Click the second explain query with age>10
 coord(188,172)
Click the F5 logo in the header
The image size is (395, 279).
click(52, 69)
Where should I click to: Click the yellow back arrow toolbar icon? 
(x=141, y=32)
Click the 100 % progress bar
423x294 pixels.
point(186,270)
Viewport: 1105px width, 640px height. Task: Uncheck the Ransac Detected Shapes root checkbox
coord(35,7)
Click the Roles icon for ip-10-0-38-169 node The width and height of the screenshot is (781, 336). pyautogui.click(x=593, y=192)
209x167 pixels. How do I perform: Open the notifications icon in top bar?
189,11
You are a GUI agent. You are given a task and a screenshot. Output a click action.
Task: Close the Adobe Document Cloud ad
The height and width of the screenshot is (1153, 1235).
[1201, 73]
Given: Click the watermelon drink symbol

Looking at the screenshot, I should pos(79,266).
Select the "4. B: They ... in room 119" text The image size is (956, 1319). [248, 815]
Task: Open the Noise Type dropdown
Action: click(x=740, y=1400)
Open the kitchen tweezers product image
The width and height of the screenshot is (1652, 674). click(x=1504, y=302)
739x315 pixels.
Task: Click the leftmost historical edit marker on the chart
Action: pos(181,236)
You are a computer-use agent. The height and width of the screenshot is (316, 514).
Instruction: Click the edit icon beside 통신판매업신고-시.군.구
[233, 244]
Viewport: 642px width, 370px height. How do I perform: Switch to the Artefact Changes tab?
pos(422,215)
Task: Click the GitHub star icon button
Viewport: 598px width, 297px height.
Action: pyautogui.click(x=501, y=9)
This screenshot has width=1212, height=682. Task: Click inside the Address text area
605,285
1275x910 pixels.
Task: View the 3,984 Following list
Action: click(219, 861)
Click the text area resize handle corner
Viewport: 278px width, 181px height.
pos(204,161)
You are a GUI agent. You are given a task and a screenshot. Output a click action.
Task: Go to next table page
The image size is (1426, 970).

──────────

> _Your objective_
Lines from the one containing "You are a computer-use" through the final line of the entries above are to be output exactly; omit all others.

> _Answer for this exercise_
You are a computer-use agent. The height and width of the screenshot is (316, 514).
Instruction: Click the edit icon beside 통신판매업신고-시.군.구
[233, 244]
Viewport: 642px width, 370px height. How do I perform: Switch to the Artefact Changes tab?
pos(422,215)
Task: Click the GitHub star icon button
Viewport: 598px width, 297px height.
Action: pyautogui.click(x=501, y=9)
This screenshot has width=1212, height=682. Task: Click inside the Address text area
605,285
1275x910 pixels.
Task: View the 3,984 Following list
Action: click(219, 861)
Click the text area resize handle corner
Viewport: 278px width, 181px height.
pos(204,161)
You are a GUI agent. You are given a task and a screenshot. Output a click action.
Task: Go to next table page
The image size is (1426, 970).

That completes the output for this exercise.